Die Goldwurzel
Auf dem Reiterjoch, das zuhinterst im Eggental
liegt, wächst seit unvordenklichen Zeiten eine Wurzel, die viele
Klafter dick und purlauteres Gold ist. Um Sonnenwend blüht sie, dann
wirft sie ab und wächst jedes Jahr einen Schuh. Aber nur ein Glückskind
kann sie sehen. Vor beiläufig hundert Jahren schneitete ein armer
Bauer aus Wälschnoven, genannt der Oberpoppner Tom, im Karer Walde
Bäume ab. Wie er einmal auf einem Stamme stand und hackte, sah er
drei Venediger daher kommen. Sie hatten Bergspiegel, mit denen man durch
die Felsen hindurch schauen kann. Sie sagten zu Tom: "Was schwitzest du
denn so, Bauer?" - Er sprach: "Vom Hacken und Schneiten." - "Und was verdienst
damit?" - "Was ich halt so zum Essen brauche." - "Das ist wenig," sprach
einer, "geh' lieber mit uns, da wirst mehr erhalten." Dann frugen sie,
ob sie bei ihm übernachten könnten. "Vom Herzen gerne," erwiderte
er und führte sie in seine Hütte, wo er ihnen Milch und hartes
Brot gab. Sie schliefen dort, und in aller Frühe gieng Tom mit ihnen
fort.
Sie wanderten lange durch den Wald und kamen endlich zu einer Felswand,
an der ein so enges Türlein war, daß einer durchschliefen konnte.
Da schloffen sie hinein und sie zeichneten den Bauern in Lebensgröße
am hellen Felsen ab. Dann sagte einer: "Jetzt haben wir Dich in unserer
Gewalt. Du magst sein, wo du willst, du wirst immer getroffen, wenn wir
auf dein Bild schießen." Da lagen ein Stemmeisen, ein Hammer, ein
Bergeisen, eine Wage und zwei Wachskerzen bereit - und vor ihm glänzte
und gleißte die Goldwurzel, daß ihm beinahe das Sehen vergieng.
Sie erlaubten ihm, jährlich um fünfzehnhundert Gulden Gold herabzustemmen,
aber nicht mehr, sonst würde es ihm übel ergehen.
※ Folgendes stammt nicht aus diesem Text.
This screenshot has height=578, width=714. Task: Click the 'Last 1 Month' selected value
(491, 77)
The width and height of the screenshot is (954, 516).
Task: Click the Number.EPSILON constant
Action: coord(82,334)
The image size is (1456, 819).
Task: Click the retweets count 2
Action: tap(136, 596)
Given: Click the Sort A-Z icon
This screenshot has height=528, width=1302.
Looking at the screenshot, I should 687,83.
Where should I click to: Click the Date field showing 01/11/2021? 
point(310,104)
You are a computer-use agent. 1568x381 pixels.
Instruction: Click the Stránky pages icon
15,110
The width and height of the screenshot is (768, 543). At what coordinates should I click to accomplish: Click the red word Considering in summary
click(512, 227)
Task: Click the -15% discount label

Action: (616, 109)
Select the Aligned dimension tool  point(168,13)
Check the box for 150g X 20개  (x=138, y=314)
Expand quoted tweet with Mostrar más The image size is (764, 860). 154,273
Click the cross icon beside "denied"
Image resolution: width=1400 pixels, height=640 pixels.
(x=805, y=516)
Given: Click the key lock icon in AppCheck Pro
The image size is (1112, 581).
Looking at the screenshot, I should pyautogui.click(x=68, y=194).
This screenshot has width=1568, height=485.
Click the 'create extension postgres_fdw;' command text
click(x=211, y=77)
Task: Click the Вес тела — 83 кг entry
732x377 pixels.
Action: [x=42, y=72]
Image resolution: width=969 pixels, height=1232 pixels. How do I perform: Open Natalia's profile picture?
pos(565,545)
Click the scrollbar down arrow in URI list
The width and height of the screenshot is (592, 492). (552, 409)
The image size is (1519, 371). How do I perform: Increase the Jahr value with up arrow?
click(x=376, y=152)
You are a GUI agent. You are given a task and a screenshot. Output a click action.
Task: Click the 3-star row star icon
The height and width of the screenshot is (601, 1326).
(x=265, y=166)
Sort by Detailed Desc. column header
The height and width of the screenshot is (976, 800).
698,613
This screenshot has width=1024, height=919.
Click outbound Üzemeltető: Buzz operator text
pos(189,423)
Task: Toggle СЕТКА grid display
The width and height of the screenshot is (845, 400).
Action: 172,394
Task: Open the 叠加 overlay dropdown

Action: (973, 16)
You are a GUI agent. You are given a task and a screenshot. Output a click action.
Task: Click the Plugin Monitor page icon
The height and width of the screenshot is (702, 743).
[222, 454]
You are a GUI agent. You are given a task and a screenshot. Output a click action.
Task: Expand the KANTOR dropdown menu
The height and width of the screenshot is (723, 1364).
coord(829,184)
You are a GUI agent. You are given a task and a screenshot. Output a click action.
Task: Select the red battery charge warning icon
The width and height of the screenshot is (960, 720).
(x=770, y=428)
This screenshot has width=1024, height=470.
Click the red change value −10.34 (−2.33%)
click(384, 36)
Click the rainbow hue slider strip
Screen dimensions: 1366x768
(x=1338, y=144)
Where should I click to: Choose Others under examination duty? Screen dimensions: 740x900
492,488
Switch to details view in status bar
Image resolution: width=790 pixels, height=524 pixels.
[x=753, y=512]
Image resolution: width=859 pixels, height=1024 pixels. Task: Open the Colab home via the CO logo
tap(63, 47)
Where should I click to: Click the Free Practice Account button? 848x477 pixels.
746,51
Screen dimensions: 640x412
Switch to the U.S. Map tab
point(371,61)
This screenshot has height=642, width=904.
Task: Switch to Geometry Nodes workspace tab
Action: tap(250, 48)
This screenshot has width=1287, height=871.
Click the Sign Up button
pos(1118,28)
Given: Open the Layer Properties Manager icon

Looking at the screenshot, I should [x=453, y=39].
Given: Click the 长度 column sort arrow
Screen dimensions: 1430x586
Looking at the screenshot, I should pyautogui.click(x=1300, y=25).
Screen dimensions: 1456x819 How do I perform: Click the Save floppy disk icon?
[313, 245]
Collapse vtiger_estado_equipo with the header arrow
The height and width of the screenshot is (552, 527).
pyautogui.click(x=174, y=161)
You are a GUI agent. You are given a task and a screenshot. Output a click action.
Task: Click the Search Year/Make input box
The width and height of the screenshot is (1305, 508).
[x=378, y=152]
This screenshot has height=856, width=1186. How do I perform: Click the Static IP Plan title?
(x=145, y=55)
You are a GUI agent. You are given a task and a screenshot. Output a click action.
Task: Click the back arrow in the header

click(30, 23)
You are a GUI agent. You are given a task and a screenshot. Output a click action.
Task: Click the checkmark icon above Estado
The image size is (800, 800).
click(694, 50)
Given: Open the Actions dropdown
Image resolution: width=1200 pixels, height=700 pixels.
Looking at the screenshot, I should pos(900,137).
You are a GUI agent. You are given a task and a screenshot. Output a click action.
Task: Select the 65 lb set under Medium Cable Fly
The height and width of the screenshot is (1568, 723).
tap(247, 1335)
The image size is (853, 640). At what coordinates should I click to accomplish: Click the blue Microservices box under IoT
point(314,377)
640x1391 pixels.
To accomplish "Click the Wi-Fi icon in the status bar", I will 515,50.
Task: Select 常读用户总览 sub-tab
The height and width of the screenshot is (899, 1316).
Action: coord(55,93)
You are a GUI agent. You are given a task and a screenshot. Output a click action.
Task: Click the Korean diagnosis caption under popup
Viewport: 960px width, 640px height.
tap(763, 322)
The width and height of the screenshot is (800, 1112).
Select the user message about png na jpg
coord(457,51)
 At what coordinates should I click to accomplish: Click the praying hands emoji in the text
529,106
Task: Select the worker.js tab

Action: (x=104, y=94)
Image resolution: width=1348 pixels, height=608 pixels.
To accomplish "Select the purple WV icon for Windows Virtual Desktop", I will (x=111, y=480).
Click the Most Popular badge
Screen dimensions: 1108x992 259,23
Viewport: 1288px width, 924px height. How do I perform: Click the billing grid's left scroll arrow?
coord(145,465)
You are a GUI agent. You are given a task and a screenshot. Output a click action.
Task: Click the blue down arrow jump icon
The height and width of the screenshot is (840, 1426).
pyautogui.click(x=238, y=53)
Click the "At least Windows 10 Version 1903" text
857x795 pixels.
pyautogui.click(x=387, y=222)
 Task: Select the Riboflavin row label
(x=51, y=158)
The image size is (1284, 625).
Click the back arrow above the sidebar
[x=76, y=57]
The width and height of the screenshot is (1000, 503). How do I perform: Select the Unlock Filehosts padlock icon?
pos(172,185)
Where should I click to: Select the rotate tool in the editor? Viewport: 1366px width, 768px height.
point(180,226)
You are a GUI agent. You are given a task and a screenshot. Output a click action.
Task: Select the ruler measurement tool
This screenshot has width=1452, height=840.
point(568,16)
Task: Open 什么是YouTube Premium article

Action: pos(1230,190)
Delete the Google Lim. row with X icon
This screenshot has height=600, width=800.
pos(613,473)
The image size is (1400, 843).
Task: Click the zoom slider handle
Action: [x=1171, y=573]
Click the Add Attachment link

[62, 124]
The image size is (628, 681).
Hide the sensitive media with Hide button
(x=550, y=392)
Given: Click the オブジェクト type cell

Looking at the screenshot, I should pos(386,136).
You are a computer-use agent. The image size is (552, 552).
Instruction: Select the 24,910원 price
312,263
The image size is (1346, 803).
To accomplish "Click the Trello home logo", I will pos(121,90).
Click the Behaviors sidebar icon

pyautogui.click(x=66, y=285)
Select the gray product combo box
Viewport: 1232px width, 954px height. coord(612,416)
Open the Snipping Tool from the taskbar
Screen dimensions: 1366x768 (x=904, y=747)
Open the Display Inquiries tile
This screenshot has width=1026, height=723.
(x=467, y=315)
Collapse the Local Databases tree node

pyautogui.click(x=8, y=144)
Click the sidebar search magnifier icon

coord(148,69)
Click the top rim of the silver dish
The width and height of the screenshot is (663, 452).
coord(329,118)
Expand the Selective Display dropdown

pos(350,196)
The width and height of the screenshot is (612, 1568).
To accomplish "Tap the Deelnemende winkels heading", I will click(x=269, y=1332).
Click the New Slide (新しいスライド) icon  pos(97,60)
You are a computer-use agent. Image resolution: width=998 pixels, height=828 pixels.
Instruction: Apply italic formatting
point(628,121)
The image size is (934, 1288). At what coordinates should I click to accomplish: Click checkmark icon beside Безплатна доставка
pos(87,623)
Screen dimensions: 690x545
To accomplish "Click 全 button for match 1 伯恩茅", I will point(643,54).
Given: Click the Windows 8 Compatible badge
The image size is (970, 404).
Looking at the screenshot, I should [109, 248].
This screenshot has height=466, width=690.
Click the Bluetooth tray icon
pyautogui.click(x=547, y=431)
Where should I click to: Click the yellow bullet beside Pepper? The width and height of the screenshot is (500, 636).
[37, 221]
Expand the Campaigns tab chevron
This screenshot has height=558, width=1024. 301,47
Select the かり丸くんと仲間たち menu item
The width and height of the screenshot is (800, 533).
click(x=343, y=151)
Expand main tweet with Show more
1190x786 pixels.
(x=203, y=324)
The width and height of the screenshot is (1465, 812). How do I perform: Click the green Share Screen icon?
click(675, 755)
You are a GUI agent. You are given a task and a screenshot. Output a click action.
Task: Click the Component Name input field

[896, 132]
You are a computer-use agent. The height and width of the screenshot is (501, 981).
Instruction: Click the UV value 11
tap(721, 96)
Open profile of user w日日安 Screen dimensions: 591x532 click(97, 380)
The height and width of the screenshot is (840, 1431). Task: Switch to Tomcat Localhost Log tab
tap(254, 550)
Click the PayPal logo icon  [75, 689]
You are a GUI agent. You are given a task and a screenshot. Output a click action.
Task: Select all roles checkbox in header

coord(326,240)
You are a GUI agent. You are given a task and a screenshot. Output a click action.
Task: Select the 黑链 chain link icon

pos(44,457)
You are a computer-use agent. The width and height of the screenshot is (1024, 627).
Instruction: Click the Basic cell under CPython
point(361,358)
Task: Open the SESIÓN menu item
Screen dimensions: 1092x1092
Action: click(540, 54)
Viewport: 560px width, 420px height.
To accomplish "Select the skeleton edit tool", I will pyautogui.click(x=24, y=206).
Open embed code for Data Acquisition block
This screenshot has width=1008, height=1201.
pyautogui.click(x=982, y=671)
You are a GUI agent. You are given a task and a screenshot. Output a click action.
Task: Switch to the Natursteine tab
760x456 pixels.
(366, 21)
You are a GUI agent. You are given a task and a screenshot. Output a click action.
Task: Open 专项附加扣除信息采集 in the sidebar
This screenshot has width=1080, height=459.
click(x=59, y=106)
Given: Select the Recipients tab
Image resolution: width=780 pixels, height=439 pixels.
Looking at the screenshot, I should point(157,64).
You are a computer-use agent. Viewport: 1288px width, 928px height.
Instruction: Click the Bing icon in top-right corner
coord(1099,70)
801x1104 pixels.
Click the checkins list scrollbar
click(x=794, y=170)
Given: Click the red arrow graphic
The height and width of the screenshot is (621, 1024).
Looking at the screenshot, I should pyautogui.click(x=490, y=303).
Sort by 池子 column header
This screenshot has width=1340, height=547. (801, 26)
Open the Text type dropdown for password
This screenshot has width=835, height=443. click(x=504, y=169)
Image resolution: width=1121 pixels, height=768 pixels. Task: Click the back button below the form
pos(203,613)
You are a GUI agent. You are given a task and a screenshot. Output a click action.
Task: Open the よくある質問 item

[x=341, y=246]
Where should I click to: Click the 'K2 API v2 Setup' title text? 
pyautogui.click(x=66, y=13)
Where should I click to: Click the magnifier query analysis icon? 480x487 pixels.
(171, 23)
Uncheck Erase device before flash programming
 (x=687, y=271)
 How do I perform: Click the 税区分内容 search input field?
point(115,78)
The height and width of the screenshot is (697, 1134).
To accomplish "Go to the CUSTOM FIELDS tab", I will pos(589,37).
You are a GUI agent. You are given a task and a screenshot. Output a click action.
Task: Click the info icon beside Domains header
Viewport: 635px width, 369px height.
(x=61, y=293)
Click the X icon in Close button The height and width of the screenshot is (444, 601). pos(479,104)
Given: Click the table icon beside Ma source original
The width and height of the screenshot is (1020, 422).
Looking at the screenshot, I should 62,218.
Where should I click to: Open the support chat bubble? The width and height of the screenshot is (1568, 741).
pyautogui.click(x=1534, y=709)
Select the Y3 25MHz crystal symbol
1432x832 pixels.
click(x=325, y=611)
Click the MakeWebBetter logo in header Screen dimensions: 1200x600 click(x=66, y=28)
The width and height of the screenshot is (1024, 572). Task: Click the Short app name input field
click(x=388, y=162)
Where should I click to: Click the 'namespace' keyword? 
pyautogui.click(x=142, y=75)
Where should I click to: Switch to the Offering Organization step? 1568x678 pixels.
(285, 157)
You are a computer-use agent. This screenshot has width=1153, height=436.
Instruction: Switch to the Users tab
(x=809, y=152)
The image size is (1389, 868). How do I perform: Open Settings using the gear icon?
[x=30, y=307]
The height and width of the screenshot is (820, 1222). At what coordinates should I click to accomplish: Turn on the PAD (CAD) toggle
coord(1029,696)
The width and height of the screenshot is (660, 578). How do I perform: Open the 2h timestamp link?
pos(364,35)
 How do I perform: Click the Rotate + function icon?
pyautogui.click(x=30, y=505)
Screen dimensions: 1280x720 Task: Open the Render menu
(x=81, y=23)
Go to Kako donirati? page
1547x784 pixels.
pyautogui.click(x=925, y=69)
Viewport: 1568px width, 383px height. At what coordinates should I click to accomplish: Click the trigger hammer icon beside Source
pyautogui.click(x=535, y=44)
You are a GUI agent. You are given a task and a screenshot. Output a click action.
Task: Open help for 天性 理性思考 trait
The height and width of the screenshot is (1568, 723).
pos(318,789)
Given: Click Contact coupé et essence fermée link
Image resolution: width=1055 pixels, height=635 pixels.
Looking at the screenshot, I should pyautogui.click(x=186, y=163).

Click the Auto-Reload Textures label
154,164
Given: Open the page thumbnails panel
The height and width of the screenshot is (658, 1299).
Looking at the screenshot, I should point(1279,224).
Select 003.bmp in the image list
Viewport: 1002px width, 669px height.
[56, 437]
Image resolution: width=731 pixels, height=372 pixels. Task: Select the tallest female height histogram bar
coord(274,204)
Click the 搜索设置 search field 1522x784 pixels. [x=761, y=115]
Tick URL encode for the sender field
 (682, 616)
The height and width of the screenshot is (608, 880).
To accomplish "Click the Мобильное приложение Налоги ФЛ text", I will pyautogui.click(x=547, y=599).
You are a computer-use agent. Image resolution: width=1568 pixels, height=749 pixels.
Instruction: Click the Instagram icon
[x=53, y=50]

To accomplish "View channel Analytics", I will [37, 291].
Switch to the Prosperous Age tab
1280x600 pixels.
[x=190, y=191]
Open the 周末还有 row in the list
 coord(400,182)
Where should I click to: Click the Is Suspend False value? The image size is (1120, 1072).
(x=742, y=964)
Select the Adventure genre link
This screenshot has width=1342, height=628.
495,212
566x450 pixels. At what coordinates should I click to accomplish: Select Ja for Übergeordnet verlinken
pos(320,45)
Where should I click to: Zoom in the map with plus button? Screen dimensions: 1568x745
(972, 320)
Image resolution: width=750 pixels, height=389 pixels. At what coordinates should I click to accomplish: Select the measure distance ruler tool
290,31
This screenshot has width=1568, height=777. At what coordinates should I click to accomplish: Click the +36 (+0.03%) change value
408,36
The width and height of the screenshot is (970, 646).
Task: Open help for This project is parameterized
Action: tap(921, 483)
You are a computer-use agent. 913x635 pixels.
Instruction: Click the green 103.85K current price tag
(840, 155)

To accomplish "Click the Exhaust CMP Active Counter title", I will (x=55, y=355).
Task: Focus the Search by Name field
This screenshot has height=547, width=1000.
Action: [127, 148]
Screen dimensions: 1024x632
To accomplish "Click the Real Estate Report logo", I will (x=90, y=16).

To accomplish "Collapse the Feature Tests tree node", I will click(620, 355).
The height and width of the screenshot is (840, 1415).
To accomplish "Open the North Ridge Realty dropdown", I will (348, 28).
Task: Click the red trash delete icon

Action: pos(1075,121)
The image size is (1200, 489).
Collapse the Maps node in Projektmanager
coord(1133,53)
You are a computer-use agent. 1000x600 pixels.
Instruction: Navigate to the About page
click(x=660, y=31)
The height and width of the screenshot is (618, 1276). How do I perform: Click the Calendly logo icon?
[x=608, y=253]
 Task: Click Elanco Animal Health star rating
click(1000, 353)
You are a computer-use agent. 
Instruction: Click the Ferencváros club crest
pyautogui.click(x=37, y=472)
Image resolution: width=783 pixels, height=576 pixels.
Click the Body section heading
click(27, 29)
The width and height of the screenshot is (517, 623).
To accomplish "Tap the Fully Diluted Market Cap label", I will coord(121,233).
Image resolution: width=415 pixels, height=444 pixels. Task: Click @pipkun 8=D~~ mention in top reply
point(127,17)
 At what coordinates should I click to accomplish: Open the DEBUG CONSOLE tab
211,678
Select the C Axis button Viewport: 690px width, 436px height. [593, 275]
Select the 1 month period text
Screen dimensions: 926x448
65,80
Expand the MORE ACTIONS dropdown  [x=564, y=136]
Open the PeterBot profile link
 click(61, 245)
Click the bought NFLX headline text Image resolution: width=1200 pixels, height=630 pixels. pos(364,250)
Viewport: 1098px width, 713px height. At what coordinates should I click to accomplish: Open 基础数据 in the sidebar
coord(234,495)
Er war damit
so zufrieden, daß er vor Freuden aufhüpfte. Er nahm Gold, die
Wälschen nahmen Gold und schwer belastet giengen sie aus dem Berge.
Er nahm Jahr für Jahr vom Gold, aber weniger, als ihm erlaubt war,
ward ein steinreicher Mann und that den Armen viel Gutes. Als er gestorben,
fand man selbst alte Strümpfe mit Gold gefüllt.
Die Leute ahnten wohl, daß Tom sein Gold aus dem Berg hole, und
oft schlich man ihm nach, um auch die Wurzel zu finden; allein auf einmal
war er verschwunden. Einmal giengen mehrere heimlich hinter ihm und folgten
ihm bis zum Thürl. Sie sahen ihn hineinkriechen, aber nicht mehr
herauskommen - und als sie auch dem Türl sich näherten, kam
ein Sturm und Schrecken über sie, daß sie über Stock und
Stein nach Hause liefen. Sie hatten vor Entsetzen Fieber bekommen und
mußten drei Tage im Bette liegen. Da war ihnen die Lust zur Goldwurzel
vergangen, obwohl sie keine fünf Stunden ober dem Ober-Poppnerhof
zu finden wäre.
Vor beiläufig vierzig Jahren kam der Wallhiesel, ein Waldbote, der
über den ganzen Karer Wald zu schaffen hatte, zu einem Steine, der
größer als ein Backofen war. Der Block "vipperte" (schillerte)
und glänzte, daß es nicht zu sagen ist. Er nahm seinen Markhammer,
den ein Waldbote immer mit sich trägt, schlug vom Stein etliche Stücke
ab und steckte bei dem Block eine hohe Stange auf, damit er ihn wiederfinden
könne. Bald darauf gieng er nach Bozen und fragte einen Goldschmied,
was für ein Stein das sei und ob er einen Werth habe. Da sprach der
Befragte: "Mensch, das ist eitles Gold; wo hast du es her?" und zahlte
ihm für die Stücke tausend Gulden. Voll Freude kehrte der Wallhiesel
zurück, suchte am folgenden Tag Stange und Stein, konnte aber keintwederes
finden. Der Block war von der Goldwurzel herabgefallen und wird noch heutzutage
im Karer Wald liegen, aber nur ein Sonntagskind kann ihn vielleicht finden.
(Wälschnoven.)
Quelle: Sagen aus Tirol, Gesammelt und herausgegeben
von Ignaz V. Zingerle, Innsbruck 1891, Nr. 159, Seite 96.